Triduum in the Pandemic
Triduum is different this year.
We may not have always been able to go to the beautiful Holy Thursday Chrism Mass: the oils being presented; the bells at the Gloria, the darkness overtaking the church as dusk grew. But we had worked all day; the kids needed to be fed; it was cold out; it was raining – when something is always available, it’s easy to pass it up.
The Good Friday afternoon service, the only day of the year that Mass is not celebrated, with its own special liturgy: the long Gospel of the Passion; the reverencing of the cross; the silence and solemnity. But we couldn’t take the day off work; or its right in the middle of the day; or it’s time to start preparing dinner; or it’s so hard to keep track of time– when something is always available, it’s easy to pass it up.
Holy Saturday’s liturgy, starting with the fire, the plunging of the Pascal Candle into the Holy Water, the dark church becoming dimly lit as the candlelight is shared with all present; the quietness of those first readings in near darkness. Then the Gloria begins; the bells, silent since Holy Thursday’s Gloria now ring out as we begin to celebrate the risen Christ. But it starts so late, and it takes so long, and all those Baptisms and Confirmations and Communions make it take even longer, and who wants to go to church for three hours – when something is always available, it’s easy to pass it up.

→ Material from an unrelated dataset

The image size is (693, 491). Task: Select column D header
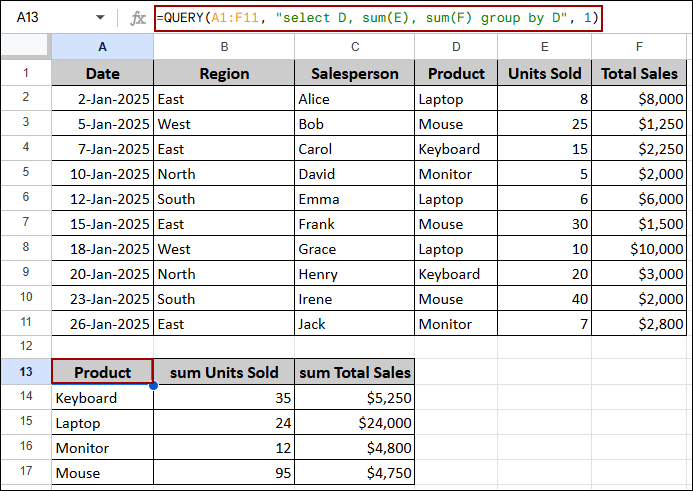pos(456,47)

So, yes, in the past, we may have not gone to church each day. Life, responsibilities, even disinclination, may have taken precedence. But this year, the unthinkable happened, and it was all taken away from us. Is it really just a month ago when I said that “we’re Catholic; we don’t cancel Mass?” I guess we still don’t, not really: Mass is still said, but at empty churches; we watch it on television, or on line. This pandemic has led to changes we couldn’t have imagined a few short weeks ago. Even while my niece in Italy wrote of being unable to go outside, I never imagined that would happen here.
This year, we come into the Triduum with a new understanding of the Christians before us who had to meet in secret. Instead of Catacombs, we are locked in our own homes. Church is not underground as it was – and still is – in some countries, but we are unable to be there. We are cut off not from the Word, but from Eucharist. And when this is over, we won’t ever again take for granted our ability to fully participate in that full Communion.